Given records |
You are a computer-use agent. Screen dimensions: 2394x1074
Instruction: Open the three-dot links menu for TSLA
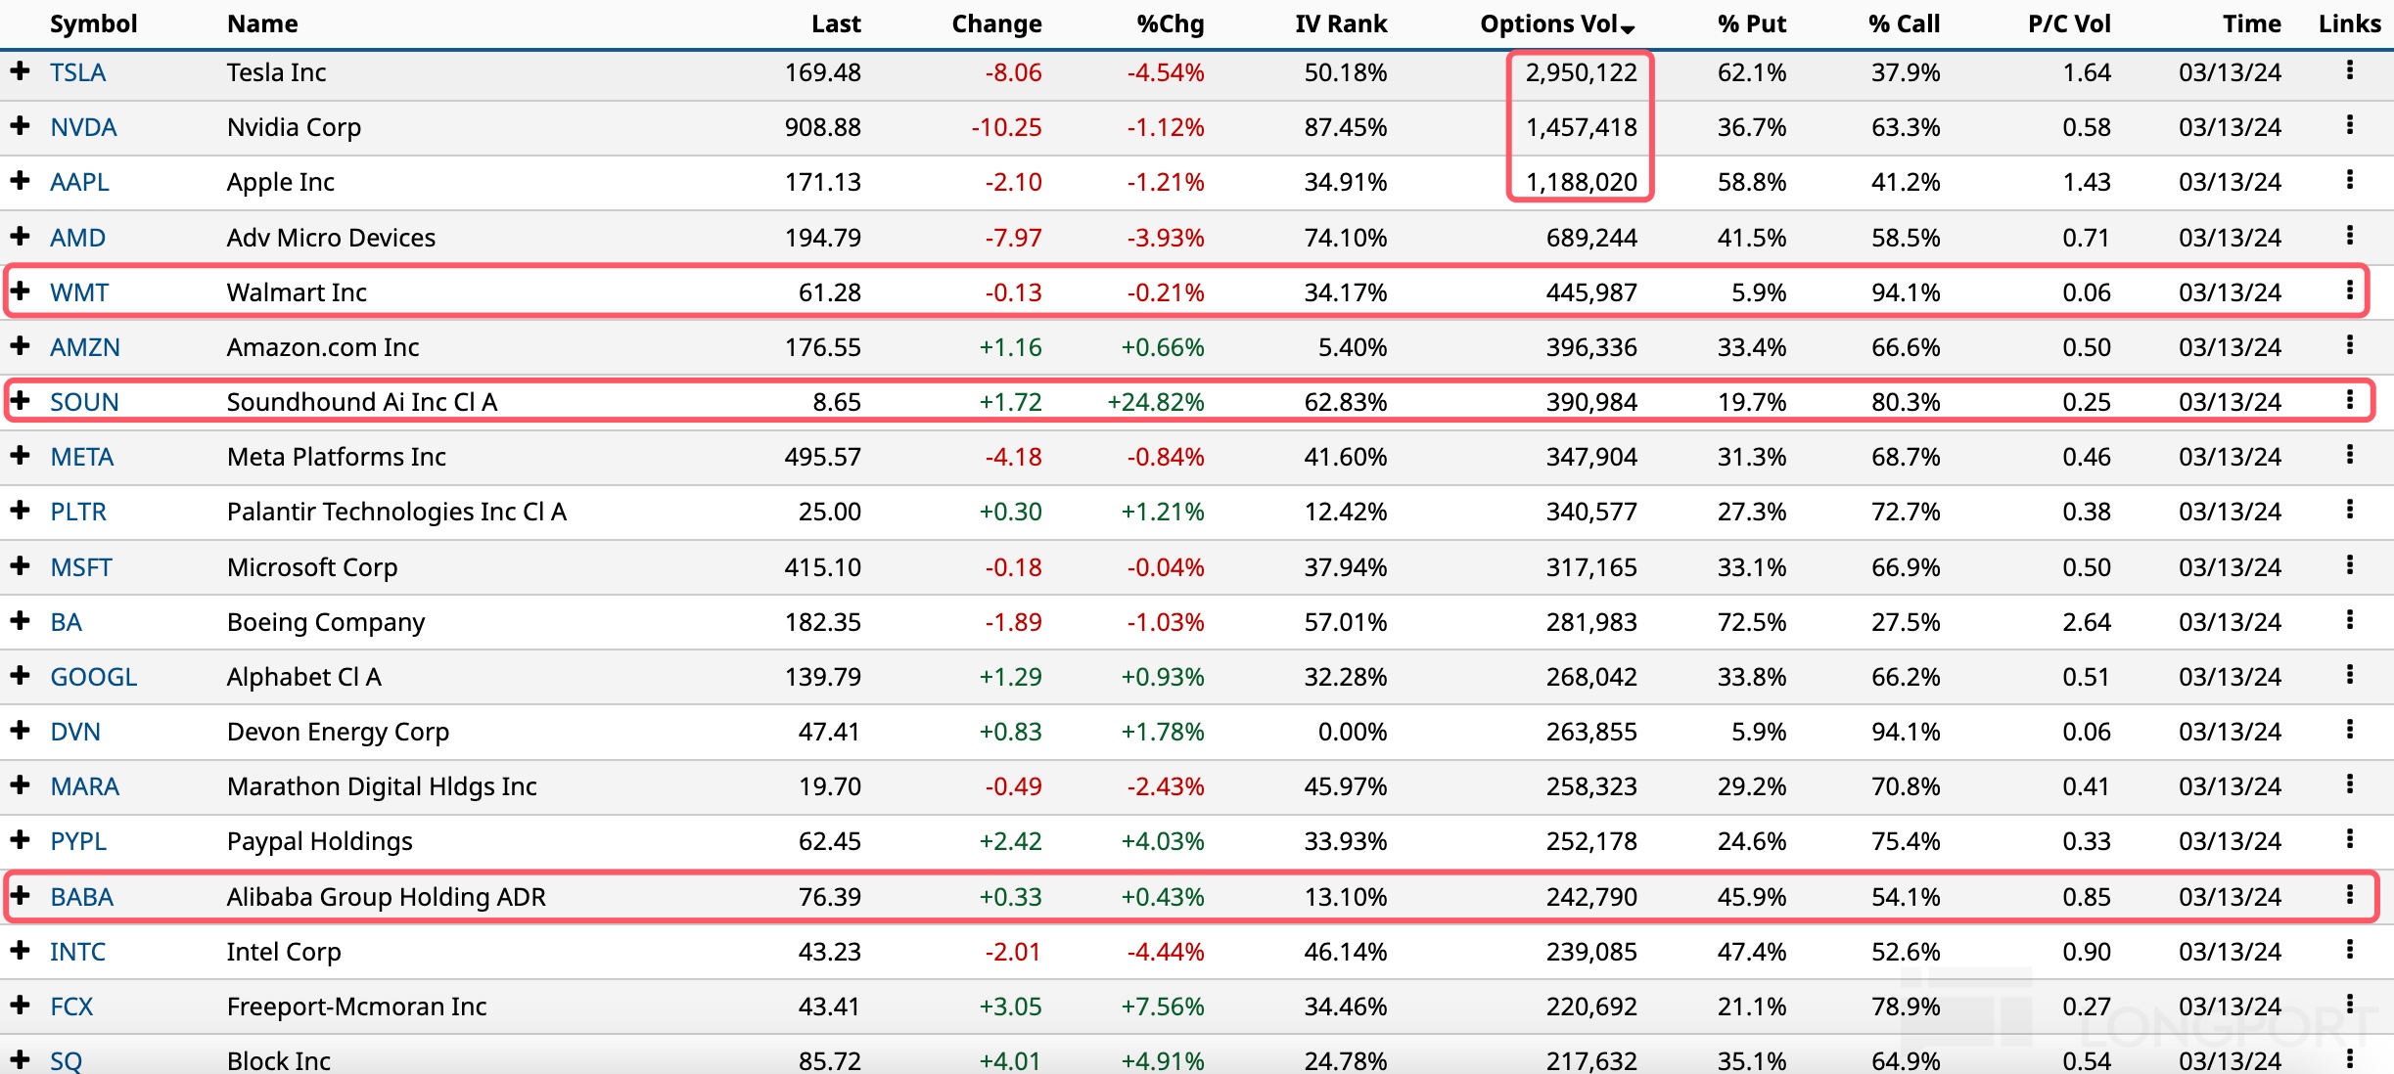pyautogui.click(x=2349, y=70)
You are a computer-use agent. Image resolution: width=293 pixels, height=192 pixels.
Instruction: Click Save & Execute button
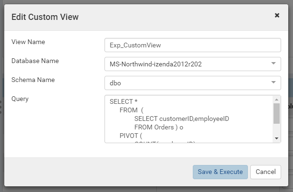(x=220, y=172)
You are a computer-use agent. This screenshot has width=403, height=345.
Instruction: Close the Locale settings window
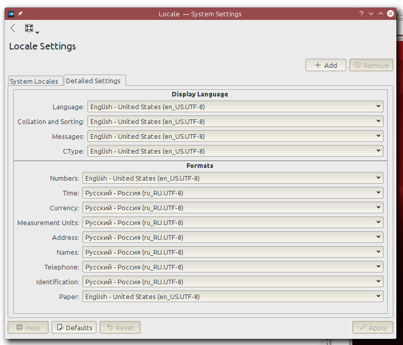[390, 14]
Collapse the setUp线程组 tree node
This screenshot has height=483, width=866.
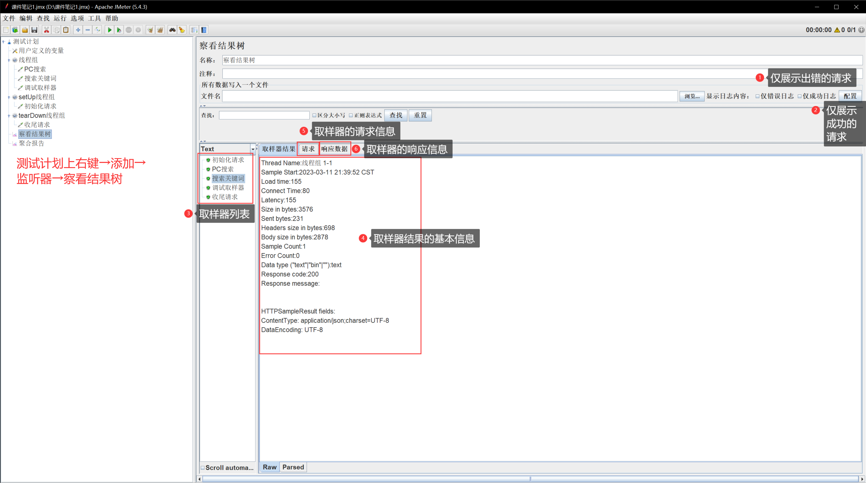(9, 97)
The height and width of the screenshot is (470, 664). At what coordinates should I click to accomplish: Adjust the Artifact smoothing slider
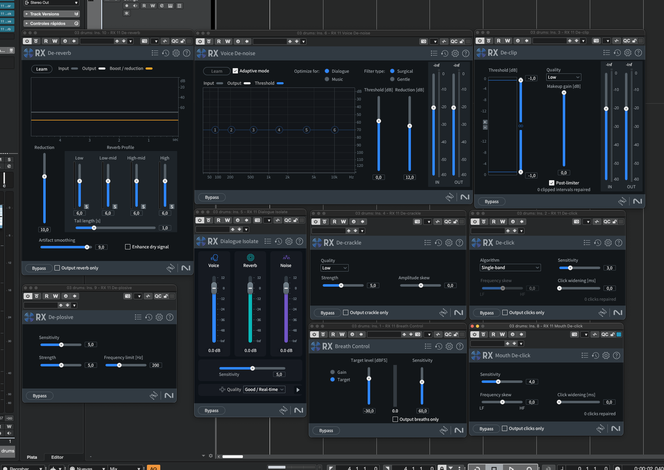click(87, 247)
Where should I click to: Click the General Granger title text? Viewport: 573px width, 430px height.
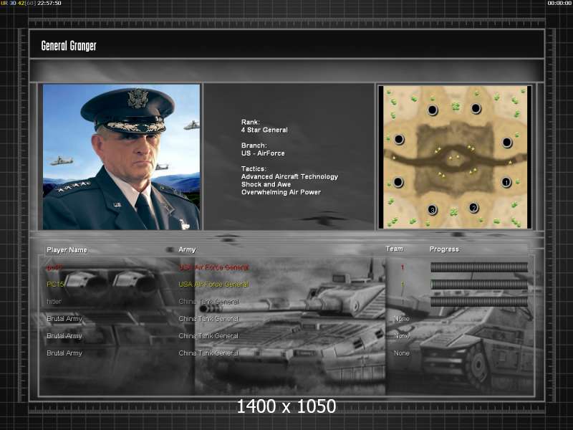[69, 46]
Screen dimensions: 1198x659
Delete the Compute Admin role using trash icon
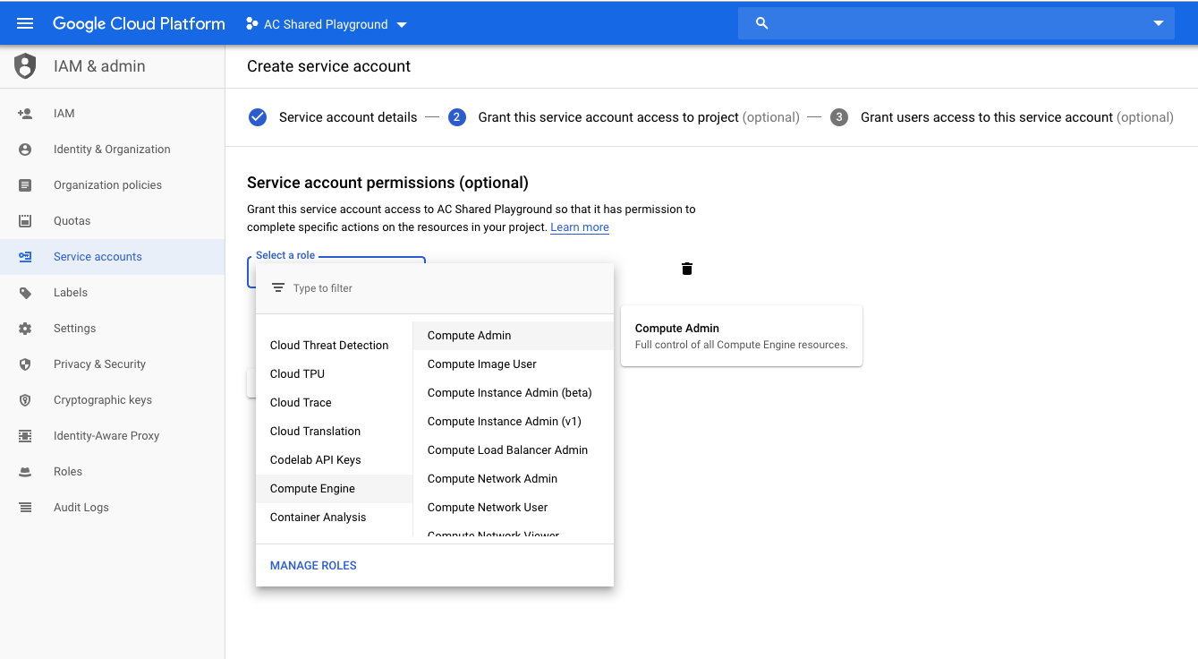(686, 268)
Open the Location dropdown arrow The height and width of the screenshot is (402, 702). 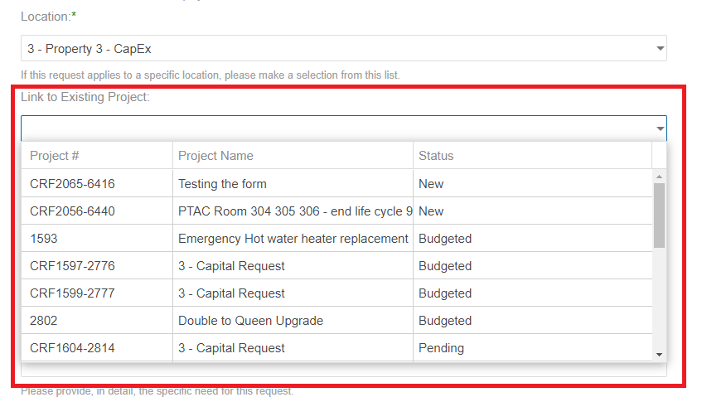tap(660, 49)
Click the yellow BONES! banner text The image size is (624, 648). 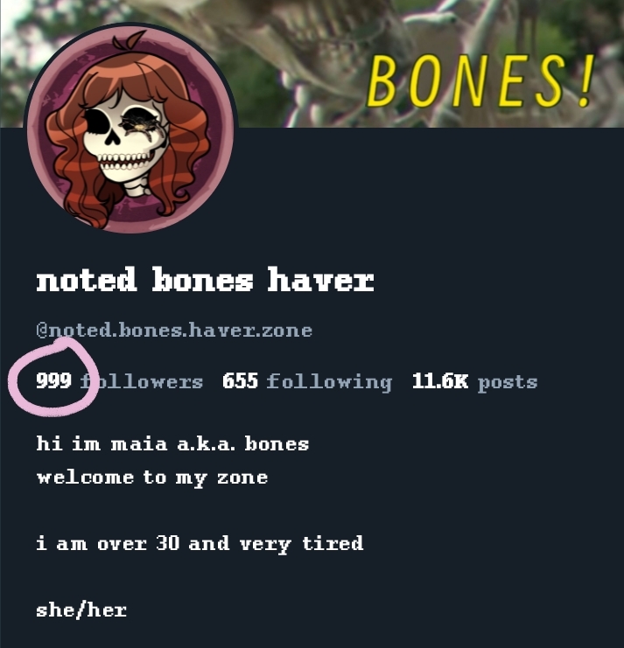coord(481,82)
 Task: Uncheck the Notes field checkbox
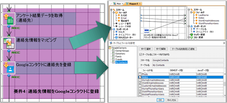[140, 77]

Your objective | Please convert the part of the data that opens with the line containing "You are a computer-use agent. Image" and closes with the line containing "(x=220, y=172)", both included, into a Markdown table with the columns Row and Line. Skip blank lines and leave the pictures out.

Task response |
| Row | Line |
|---|---|
| 1 | You are a computer-use agent. Image resolution: width=293 pixels, height=192 pixels. |
| 2 | Instruction: Click Save & Execute button |
| 3 | (x=220, y=172) |